GF 129 WT mice receiving HM1, NIMM-g1, or NIMM-g2 fecal transplant did not develop colitis as assessed by colon histology, non-invasive fecal lipocalin-2 (f-LCN2), and tissue inflammatory cytokine levels (Fig 1B-D; S1B-C). Transplantation of both human microbiota HM1 and mouse-adapted microbiota IMM-g1 or IMM-g2 to GF 129 Il-10^−/− mice induced severe colitis as assessed by colon histology, non-invasive f-LCN2, and inflammatory cytokine levels (Fig 1C-F; S1B,D). IMM-g1 and IMM-g2 induced cecal predominant colitis that was equivalent in severity and kinetics to colitis induced by HM1 (Fig 1E; S1B,D). However, HM1 induced colitis was more variable than IMM-g1 or IMM-g2 induced colitis as quantified by segment and total histology score variance and interquartile range (Fig 1E; Fig S1G). The high phenotypic variance of human microbiome-induced colitis was replicated by a separate cohort (HM2) of pooled feces from 3 humans with active CD transplanted to Il-10^−/− GF mice (Fig S1E,F). In contrast to the highly variable phenotype of human microbiome-induced colitis, mouse-adapted microbiome IMM-g1 induced colitis had little variation in severity or distribution within or across independent experiments (Fig 1E,F; S1G,H). To evaluate whether variability in colitis phenotype was related to microbiome composition, we performed 16S amplicon sequencing of input donor microbiota and fecal samples collected from ex-GF 129 WT and 129 Il-10^−/− mice colonized for 28 days with human microbiota or mouse-adapted microbiotas (Fig 1A). As we show later in the results (Fig 3), human microbiota transplant to GF mice was associated with significantly lower microbiota engraftment consistency than mouse-adapted microbiota transplant, suggesting that variability in engrafted human microbiota composition may cause variability in colitis phenotypes.

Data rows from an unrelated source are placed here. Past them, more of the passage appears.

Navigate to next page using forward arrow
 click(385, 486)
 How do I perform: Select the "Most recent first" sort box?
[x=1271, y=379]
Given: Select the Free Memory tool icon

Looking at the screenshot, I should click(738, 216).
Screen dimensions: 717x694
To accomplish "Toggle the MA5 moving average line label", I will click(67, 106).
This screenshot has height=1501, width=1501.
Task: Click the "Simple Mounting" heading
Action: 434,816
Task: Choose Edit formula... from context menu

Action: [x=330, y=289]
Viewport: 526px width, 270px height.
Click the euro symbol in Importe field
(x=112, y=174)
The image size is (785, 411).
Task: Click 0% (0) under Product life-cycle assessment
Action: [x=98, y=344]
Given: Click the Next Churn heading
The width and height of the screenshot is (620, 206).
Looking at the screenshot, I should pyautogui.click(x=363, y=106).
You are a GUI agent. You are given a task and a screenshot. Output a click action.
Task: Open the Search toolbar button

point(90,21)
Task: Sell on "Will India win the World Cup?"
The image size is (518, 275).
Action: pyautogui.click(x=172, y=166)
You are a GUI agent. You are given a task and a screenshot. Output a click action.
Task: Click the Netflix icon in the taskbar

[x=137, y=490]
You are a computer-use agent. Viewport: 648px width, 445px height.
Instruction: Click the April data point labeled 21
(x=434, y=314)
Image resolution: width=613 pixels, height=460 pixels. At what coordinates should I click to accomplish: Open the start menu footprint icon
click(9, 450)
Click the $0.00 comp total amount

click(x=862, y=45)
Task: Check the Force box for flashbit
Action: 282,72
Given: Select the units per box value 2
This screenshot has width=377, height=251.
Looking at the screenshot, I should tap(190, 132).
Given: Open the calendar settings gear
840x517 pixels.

Figure 3. — A) Principal coordinates analysis, PCoA, of 16S Seq data for human and mouse-adapted FMT inputs and FMT recipient WT and KO mouse groups. B) PCoA of FMT recipient WT and KO mouse groups. C) PCoA of FMT recipient KO mouse groups. D) PCoA of FMT recipient WT mouse groups. E) Shannon index at ASV level for FMT recipient WT and KO mouse groups. F) Pearson correlation coefficients (r) within group for FMT recipient WT and KO mouse groups quantify variability of microbiota composition between mice in the same group (microbiota engraftment consistency). Dots in PCoA plots represent individual mice for FMT recipient WT and *Il-10*^−/− (KO) mouse groups. For FMT inputs, a single input slurry was used in each experiment and input dots represent sequencing data from three 16S amplicon PCR technical replicates. Analysis conclusions did not change when using average input vs individual technical replicates, so technical replicates are displayed to demonstrate the high consistency of 16S amplicon PCR in our dataset.

Human microbiome restructures with transplant to GF mice.

To investigate how the recipient host intestinal environment shapes human microbiota engraftment in GF mice, we assessed microbiome compositional variation by calculating the average relative abundance of genera across all samples for each fecal transplant condition. Fig 2 shows taxonomic barplots of the 8 most abundant genera across groups with the remaining lower abundance taxa grouped as “Other” (Fig 2, S2A). The 30 most abundant genera across groups and the relative abundance of genera for individual mice are visualized in barplots in Fig S2. We performed pairwise t-tests to assess differential abundance between groups, excluding genera present in less than 10% of the samples (Table S1).

Figure 2. — A) 16S Seq taxonomic bar plots show top 8 most abundant genera in FMT inputs and recipient mouse feces at day 28 post-colonization. For mouse recipient groups, bar plots are average of 16S seq data from n=7–18 mice/group.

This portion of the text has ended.